Re: [RFC][PATCH 1/3] cpuidle: Inject tick boundary state

From: Rafael J. Wysocki
Date: Mon Jul 31 2023 - 12:55:56 EST


On Mon, Jul 31, 2023 at 1:39 PM Peter Zijlstra <peterz@xxxxxxxxxxxxx> wrote:
>
> On Mon, Jul 31, 2023 at 12:35:20PM +0200, Rafael J. Wysocki wrote:
>
> > > So I agree with 1.
> > >
> > > I do not agree with 2. Disabling the tick is costly, doubly so with the
> > > timer-pull thing, but even today. Simply disabling it because we picked
> > > the deepest idle state, irrespective of the expected duration is wrong
> > > as it will incur this significant cost.
> > >
> > > With 3 there is the question of how we get the expected sleep duration;
> > > this is especially important with timer-pull, where we have this
> > > chicken-and-egg thing.
> > >
> > > Notably: tick_nohz_get_sleep_length() wants to know if the tick gets
> > > disabled
> >
> > Well, it shouldn't. Or at least it didn't before.
>
> Correct, this is new in the timer-pull thing.
>
> > It is expected to produce two values, one with the tick stopped (this
> > is the return value of the function) and the other with the tick
> > ticking (this is the one written under the address passed as the arg).
> > This cannot depend on whether or not the tick will be stopped. Both
> > are good to know.
> >
> > Now, I understand that getting these two values may be costly, so
> > there is an incentive to avoid calling it, but then the governor needs
> > to figure this out from its crystal ball and so care needs to be taken
> > to limit the possible damage in case the crystal ball is not right.
>
> If we can get the governor to decide the tick state up-front we can
> avoid a lot of the expensive parts.

I claim that in the vast majority of cases this is the same as
deciding the state.

The case when it is not is when the target residency of the deepest
idle state is below the tick period length and the governor is about
to select that state. According to the data I've seen so far this is
a tiny fraction of all the cases.

> > > and cpuilde wants to use tick_nohz_get_sleep_length() to
> > > determine if to disable the tick. This cycle needs to be broken for
> > > timer-pull.
> > >
> > > Hence my proposal to introduce the extra tick state, that allows fixing
> > > both 2 and 3.
> >
> > I'm not sure about 3 TBH.
> >
> > Say there are 2 idle states, one shallow (say its target residency is
> > 10 us) and one deep (say its target residency is T = 2 * TICK_NSEC).
>
> This is the easy case and that actually 'works' today.

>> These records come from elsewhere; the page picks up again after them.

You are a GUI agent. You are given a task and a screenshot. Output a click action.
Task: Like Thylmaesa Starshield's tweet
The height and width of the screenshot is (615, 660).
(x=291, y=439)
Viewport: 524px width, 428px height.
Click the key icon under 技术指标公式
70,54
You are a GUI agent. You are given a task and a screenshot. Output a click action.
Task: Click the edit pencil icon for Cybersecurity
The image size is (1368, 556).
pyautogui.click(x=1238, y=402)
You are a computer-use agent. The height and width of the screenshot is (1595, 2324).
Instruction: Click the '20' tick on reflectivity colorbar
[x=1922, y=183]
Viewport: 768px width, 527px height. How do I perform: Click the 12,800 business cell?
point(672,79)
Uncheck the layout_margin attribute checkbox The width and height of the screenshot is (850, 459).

But this is my case 3 which you said you didn't agree with. I don't
see why it needs to be fixed.

> The interesting case is where your deepest state has a target residency that
> is below the tick (because for HZ=100, we have a 10ms tick and pretty
> much all idle states are below that).

What about HZ=1000, though?

> In that case you cannot tell the difference between I'm good to use this
> state and I'm good to disable the tick and still use this state.

No, you don't, but is it really worth the fuss?

The state is high-latency anyway and tick_nohz_get_sleep_length()
needs to be called anyway in that case in order to determine if a
shallower state wouldn't be better. At this point the statistics have
already told the governor otherwise and a misprediction would be a
double loss.

So yes, you can gain performance by avoiding to call
tick_nohz_get_sleep_length(), but then you can also lose it by
selecting a state that is too deep (and that can be determined exactly
with respect to timers).